Closed
Description
Describe the bug
An error is reported when using deepspeed's zero stage3 finetune diffusers/examples/text_to_image/train_text_to_image.py script. My machine's GPU is 4*2080ti, and because a single GPU cannot accommodate all SD2 parameters, the deepspeed zero stage3 strategy must be used.
Reproduction
accelerate.yaml
compute_environment: LOCAL_MACHINE
deepspeed_config:
deepspeed_config_file: /home/kas/zero_stage3_offload_config.json
zero3_init_flag: true
distributed_type: DEEPSPEED
fsdp_config: {}
machine_rank: 0
main_process_ip: null
main_process_port: null
main_training_function: main
mixed_precision: fp16
num_machines: 1
num_processes: 4
use_cpu: false
/home/kas/zero_stage3_offload_config.json
{
"train_micro_batch_size_per_gpu": 16,
"gradient_accumulation_steps":2,
"train_batch_size":128,
"steps_per_print": 2,
"gradient_clipping": 1,
"zero_optimization": {
"stage": 3,
"allgather_partitions": false,
"allgather_bucket_size": 2e8,
"overlap_comm": true,
"reduce_scatter": true,
"reduce_bucket_size": 2e8,
"contiguous_gradients": true,
"offload_optimizer": {
"device": "cpu",
"pin_memory": true
},
"offload_param": {
"device": "cpu",
"pin_memory": true
},
"stage3_max_live_parameters" : 2e8,
"stage3_max_reuse_distance" : 2e8,
"stage3_prefetch_bucket_size": 2e8,
"stage3_param_persistence_threshold": 2e8,
"sub_group_size" : 2e8,
"round_robin_gradients": true
},
"bf16": {
"enabled": true
}
}
launch script
pip install deepspeed
export MODEL_NAME="stabilityai/stable-diffusion-2"

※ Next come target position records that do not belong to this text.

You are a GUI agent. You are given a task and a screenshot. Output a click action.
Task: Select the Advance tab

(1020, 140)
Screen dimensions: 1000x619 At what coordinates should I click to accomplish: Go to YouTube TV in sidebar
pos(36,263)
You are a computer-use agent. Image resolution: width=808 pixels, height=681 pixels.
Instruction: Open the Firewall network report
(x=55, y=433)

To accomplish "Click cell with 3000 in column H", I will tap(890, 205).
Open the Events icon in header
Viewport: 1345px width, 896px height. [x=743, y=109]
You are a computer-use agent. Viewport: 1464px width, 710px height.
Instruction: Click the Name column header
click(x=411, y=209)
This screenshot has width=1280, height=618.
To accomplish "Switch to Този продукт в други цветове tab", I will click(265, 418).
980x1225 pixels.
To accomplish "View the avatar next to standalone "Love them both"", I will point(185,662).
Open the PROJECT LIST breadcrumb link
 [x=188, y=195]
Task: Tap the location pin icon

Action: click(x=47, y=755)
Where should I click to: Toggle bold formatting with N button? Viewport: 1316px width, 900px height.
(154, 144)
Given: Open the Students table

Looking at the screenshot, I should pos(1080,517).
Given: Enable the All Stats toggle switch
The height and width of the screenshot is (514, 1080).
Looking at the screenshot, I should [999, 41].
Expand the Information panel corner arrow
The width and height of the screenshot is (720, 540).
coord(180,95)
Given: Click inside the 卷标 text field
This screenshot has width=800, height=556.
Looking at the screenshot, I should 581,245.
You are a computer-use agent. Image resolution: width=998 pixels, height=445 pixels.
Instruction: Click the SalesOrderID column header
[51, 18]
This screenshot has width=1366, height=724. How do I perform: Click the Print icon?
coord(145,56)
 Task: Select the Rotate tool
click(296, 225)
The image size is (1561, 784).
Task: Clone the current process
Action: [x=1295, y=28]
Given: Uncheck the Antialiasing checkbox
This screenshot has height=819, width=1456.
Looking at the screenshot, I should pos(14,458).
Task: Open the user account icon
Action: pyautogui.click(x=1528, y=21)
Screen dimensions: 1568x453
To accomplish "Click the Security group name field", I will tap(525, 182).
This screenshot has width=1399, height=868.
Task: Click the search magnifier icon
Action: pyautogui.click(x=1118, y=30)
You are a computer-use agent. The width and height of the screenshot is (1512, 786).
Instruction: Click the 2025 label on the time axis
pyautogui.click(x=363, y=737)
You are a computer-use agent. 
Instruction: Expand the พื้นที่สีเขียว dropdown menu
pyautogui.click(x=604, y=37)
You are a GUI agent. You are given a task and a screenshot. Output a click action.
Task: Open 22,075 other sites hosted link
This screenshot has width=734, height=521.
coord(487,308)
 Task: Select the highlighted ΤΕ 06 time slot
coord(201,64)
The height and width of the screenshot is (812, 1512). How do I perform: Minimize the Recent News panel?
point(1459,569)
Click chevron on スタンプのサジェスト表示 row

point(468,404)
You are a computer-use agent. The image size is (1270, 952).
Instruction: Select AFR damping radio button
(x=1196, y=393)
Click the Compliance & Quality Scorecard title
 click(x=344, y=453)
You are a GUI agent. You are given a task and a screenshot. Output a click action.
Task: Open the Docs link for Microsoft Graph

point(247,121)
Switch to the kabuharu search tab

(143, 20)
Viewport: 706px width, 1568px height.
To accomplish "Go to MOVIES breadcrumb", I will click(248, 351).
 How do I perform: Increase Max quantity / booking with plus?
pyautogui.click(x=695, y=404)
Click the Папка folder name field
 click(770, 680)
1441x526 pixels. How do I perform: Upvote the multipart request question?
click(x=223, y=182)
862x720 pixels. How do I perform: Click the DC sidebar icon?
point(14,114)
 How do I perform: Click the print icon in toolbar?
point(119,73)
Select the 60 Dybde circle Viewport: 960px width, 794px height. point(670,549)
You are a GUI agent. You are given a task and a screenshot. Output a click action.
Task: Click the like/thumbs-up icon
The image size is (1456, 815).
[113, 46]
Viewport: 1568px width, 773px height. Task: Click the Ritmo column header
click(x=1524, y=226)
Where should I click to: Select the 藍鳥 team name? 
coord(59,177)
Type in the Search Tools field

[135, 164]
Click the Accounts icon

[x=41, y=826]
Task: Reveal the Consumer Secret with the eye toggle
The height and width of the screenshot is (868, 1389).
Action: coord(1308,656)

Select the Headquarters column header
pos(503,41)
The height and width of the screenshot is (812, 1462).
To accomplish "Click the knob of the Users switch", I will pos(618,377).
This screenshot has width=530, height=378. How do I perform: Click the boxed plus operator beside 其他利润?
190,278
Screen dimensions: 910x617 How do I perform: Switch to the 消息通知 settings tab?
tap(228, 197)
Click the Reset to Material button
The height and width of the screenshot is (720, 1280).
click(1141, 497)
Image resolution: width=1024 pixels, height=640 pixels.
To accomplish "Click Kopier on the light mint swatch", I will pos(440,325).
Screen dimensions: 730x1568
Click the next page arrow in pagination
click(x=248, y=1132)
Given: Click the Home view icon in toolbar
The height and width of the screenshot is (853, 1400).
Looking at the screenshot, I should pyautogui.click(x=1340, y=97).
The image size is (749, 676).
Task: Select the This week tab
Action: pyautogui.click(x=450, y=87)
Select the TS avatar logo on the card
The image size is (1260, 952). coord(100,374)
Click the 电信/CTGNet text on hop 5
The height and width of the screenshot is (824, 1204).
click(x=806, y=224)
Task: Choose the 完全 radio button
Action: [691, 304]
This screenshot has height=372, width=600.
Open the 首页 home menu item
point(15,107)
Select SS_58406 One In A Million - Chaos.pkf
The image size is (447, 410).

export dataset_name="lambdalabs/pokemon-blip-captions"
accelerate launch --config_file ./accelerate.yaml --mixed_precision="fp16" train_text_to_image.py \
--pretrained_model_name_or_path=$MODEL_NAME \
--dataset_name=$dataset_name \
--use_ema \
--resolution=224 --center_crop --random_flip \
--train_batch_size=16 \
--gradient_accumulation_steps=2 \
--gradient_checkpointing \
--max_train_steps=500 \
--learning_rate=6e-5 \
--max_grad_norm=1 \
--lr_scheduler="constant_with_warmup" --lr_warmup_steps=0 \
--output_dir="sd-pokemon-model"
Logs
`0%| | 0/500 [00:00<?, ?it/s] Steps: 0%| | 0/500 [00:00<?, ?it/s]Traceback (most recent call last):
File "train_text_to_image.py ", line 718, in <module>
main()
File "train_text_to_image.py ", line 648, in main
encoder_hidden_states = text_encoder(batch["input_ids"])[0]
File "/opt/miniconda3/lib/python3.7/site-packages/torch/nn/modules/module.py", line 1110, in _call_impl
return forward_call(*input, **kwargs)
File "/opt/miniconda3/lib/python3.7/site-packages/transformers/models/clip/modeling_clip.py", line 739, in forward
return_dict=return_dict,
File "/opt/miniconda3/lib/python3.7/site-packages/torch/nn/modules/module.py", line 1110, in _call_impl
return forward_call(*input, **kwargs)
File "/opt/miniconda3/lib/python3.7/site-packages/transformers/models/clip/modeling_clip.py", line 636, in forward
hidden_states = self.embeddings(input_ids=input_ids, position_ids=position_ids)
File "/opt/miniconda3/lib/python3.7/site-packages/torch/nn/modules/module.py", line 1110, in _call_impl
return forward_call(*input, **kwargs)
File "/opt/miniconda3/lib/python3.7/site-packages/transformers/models/clip/modeling_clip.py", line 165, in forward
inputs_embeds = self.token_embedding(input_ids)
File "/opt/miniconda3/lib/python3.7/site-packages/torch/nn/modules/module.py", line 1110, in _call_impl
return forward_call(*input, **kwargs)
File "/opt/miniconda3/lib/python3.7/site-packages/torch/nn/modules/sparse.py", line 160, in forward
self.norm_type, self.scale_grad_by_freq, self.sparse)
File "/opt/miniconda3/lib/python3.7/site-packages/torch/nn/functional.py", line 2183, in embedding
return torch.embedding(weight, input, padding_idx, scale_grad_by_freq, sparse)
RuntimeError: 'weight' must be 2-D`
System Info
diffusers
version: 0.11.1- Platform: Linux-4.15.0-29-generic-x86_64-with-debian-buster-sid
- Python version: 3.7.7
- PyTorch version (GPU?): 1.11.0+cu113 (True)
- Huggingface_hub version: 0.10.1
- Transformers version: 4.23.1
- Using GPU in script?: yes
- Using distributed or parallel set-up in script?: yes